How can i have two methods with same name in WCF?
Why WCF doesnot support method overloading directly ?
Because WSDL doesnot support method overloading(not OOPs). WCF generates WSDL which specifies the location of the service and the operation or methods the service exposes.
WCF use Document/Literal WSDL Style : Microsoft proposed this standard where the soap body element will contain the web method name.
By default all the WCF services conform to the document literal standard where the soap body should include the method name.
The only way is using Name attribute. For eg,
[OperationContract(Name="Integers")] int Display(int a,int b) [OperationContract(Name="Doubles")] double Display(double a,double b)
The the compiler will generate the following, which makes sense for wsdl to locate
[System.CodeDom.Compiler.GeneratedCodeAttribute("System.ServiceModel", "3.0.0.0")]
[System.ServiceModel.ServiceContractAttribute(ConfigurationName=
"ServiceRef.IService1")]
public interface IService1
{
[System.ServiceModel.OperationContractAttribute(
Action="http://tempuri.org/Service1/AddNumber",
ReplyAction="http://tempuri.org/IHelloWorld/IntegersResponse")]
int Display(int a,int b)
[System.ServiceModel.OperationContractAttribute(
Action="http://tempuri.org/IHelloWorld/ConcatenateStrings",
ReplyAction="http://tempuri.org/Service1/DoublesResponse")]
double Display(double a,double b)
}
OK, I'm going to make this an answer, since the comments get overly excessive by now.

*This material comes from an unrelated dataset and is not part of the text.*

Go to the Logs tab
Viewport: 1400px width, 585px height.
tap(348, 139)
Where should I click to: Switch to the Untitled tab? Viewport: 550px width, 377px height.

You basically have two options:
Use a single interface (note that interface inheritance, like you suggest in your question, technically counts as one interface here), but then you have to give each service operation a distinct name. You can either do that by naming the C# methods distinct, or by applying the
[OperationContract(Name = "distinctname")]
attribute.Use two separate interfaces, without any inheritance relationship in between them, publishing each on a different endpoint. You can have then have a service operation in each, having the same name, but with different parameters. You can still implement both interfaces with one implementation class, if you like/need to, of course.